Soledad (Mitre)/Capítulo XIV
Capítulo decimocuarto - La despedida
editarOcho días después de la muerte de D. Ricardo, Enrique recibió una orden de su coronel de marchar inmediatamente a la Paz a incorporarse a su cuerpo. El disgusto que le causó esta orden fue grande, pero tenía que obedecer. Ordenó a su asistente que preparase los caballos y monturas como para emprender la marcha, y luego se dirigió a ver a Soledad.
Soledad estaba sola en su costurero vestida de luto rigoroso. El traje negro y la expresión de melancolía esparcida por su rostro la hacía parecer más bella aún. Cuando Enrique entró a la vivienda la encontró en una actitud de profunda meditación. Soledad levantó la cabeza al rumor de sus pasos y le miró con dulzura y con amor, porque nada predispone más al amor que la melancolía. Cuando veáis dos personas tristes a solas, estad seguro de que se hablan de amor.
Enrique se sentó al lado de Soledad, y al cabo de algunos instantes de silencio le dijo:
-Soledad, voy a partir.
-¿Tú, Enrique?
-Sí, amiga mía.
-¿Y me abandonas en estos momentos?
-Es preciso. He recibido una orden de mi coronel.
-¿Pero no podrías detener tu marcha algunos días más?
-Imposible.
-En tal caso, que sea lo que Dios quiera.
-Pero pronto nos volveremos a ver, mi querida Soledad.
-Quiera el cielo que así sea.
-Me es sumamente doloroso tener que dejarte en estos momentos tan amargos para ti, y sobre todo teniendo sobre mí el sagrado deber de ser tu guía y tu apoyo.
-Sí, Enrique, tú lo serás, porque no me queda en el mundo más persona querida que tú, y si tú me faltases mi vida sería muy triste.
-Adiós, Soledad, -dijo Enrique con una voz cargada de lágrimas,- espero que pronto nos volveremos a ver.
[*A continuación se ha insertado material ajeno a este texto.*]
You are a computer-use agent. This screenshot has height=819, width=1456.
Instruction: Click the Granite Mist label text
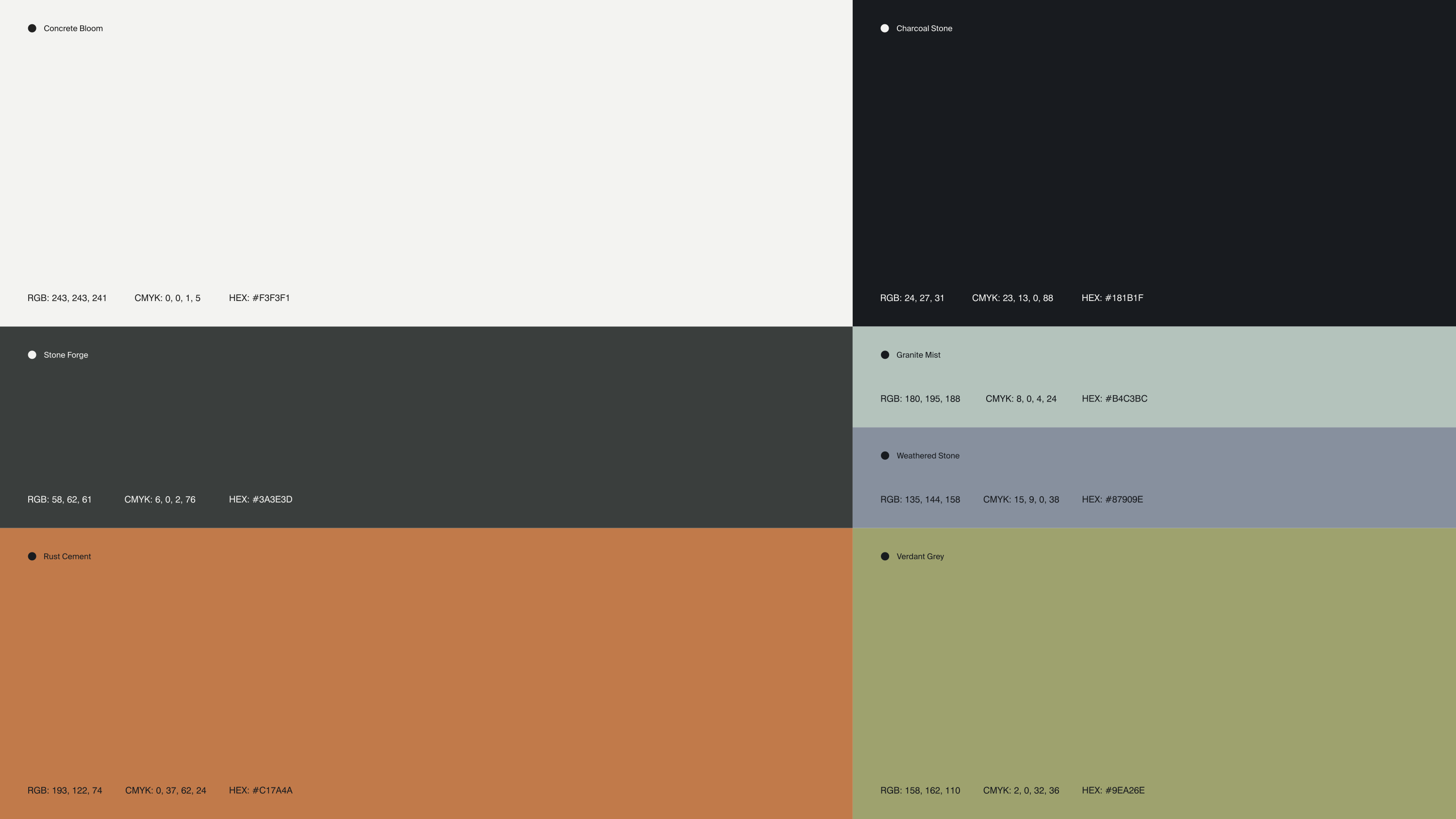918,355
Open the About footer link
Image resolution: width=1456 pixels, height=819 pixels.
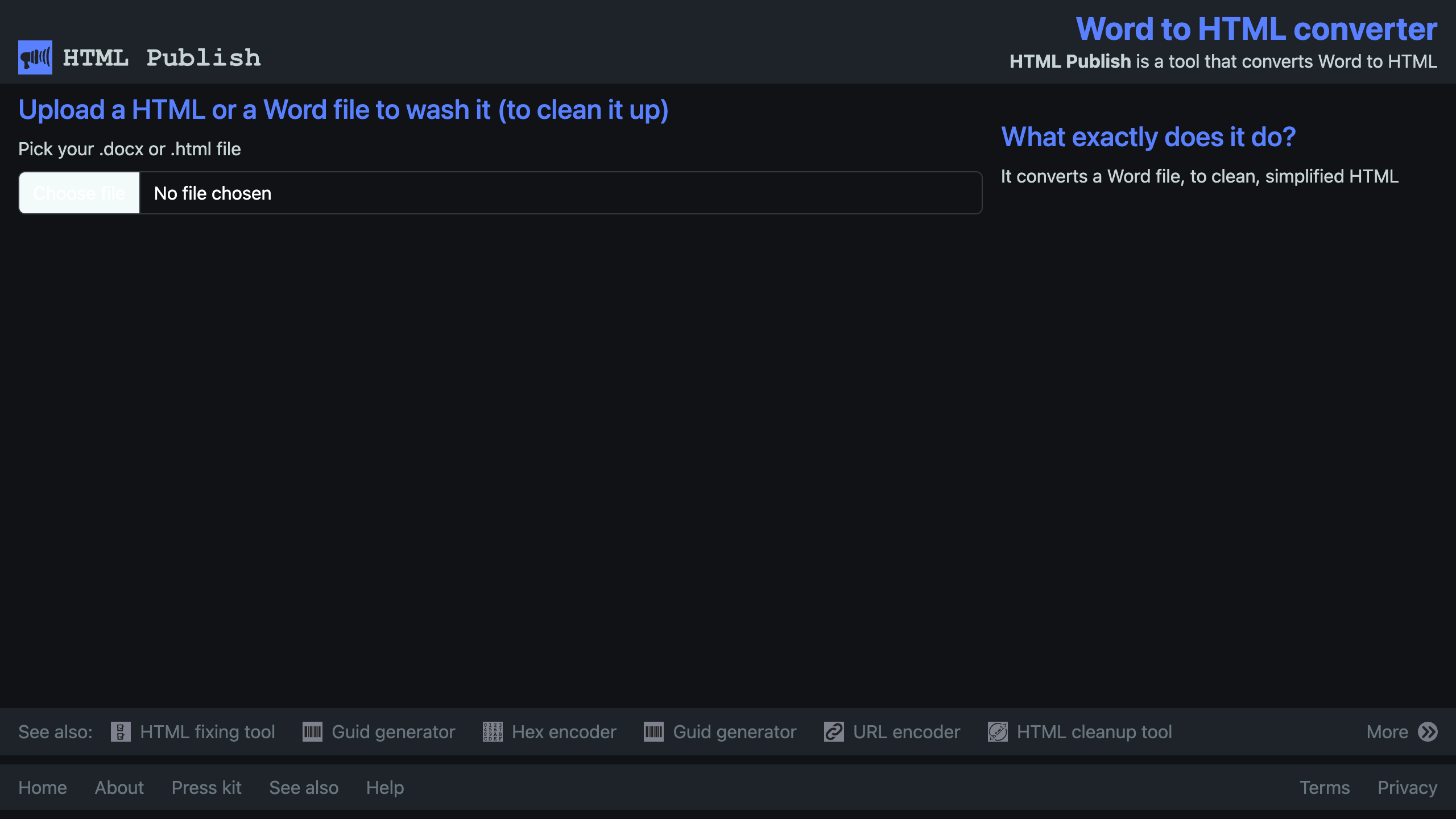coord(119,788)
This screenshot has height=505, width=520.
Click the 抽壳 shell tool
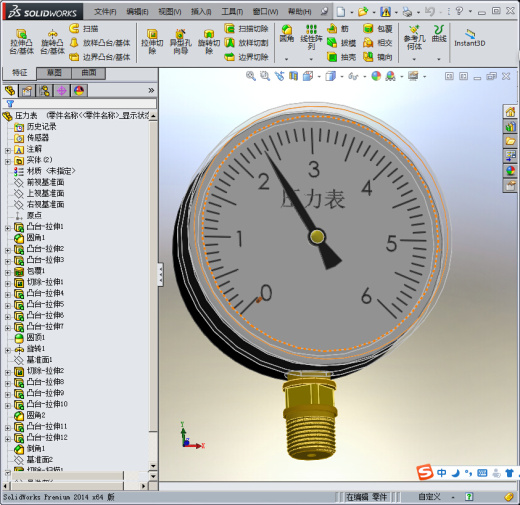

-Adiós, Enrique, -dijo Soledad pudiendo apenas contener sus lágrimas.
Después de estrechar la mano de Soledad, Enrique se dirigió a la puerta, pero antes de pisar el umbral volvió la cabeza y vio a Soledad anegada en lágrimas, que le miraba con una expresión tan profunda de amor y de tristeza, que no pudiendo resistir al imán de aquella mirada encantadora, se acercó a ella y sin tener la conciencia de lo que hacia la estrechó contra su corazón e imprimió sobre su frente un beso de amor. Soledad poseída del mismo sentimiento se entregó con abandono a las caricias de Enrique, porque hay momentos en que las conveniencias del mundo ceden su lugar a las verdaderas emociones.
-Te amo, Soledad, aunque nunca te lo he dicho, -dijo Enrique con voz apasionada,- jamas te he dejado de amar, y hoy que puedo decírtelo, me parece que es el día primero de mi vida, porque es mi primer día de felicidad.
-¡Ah, Enrique! yo lo había adivinado.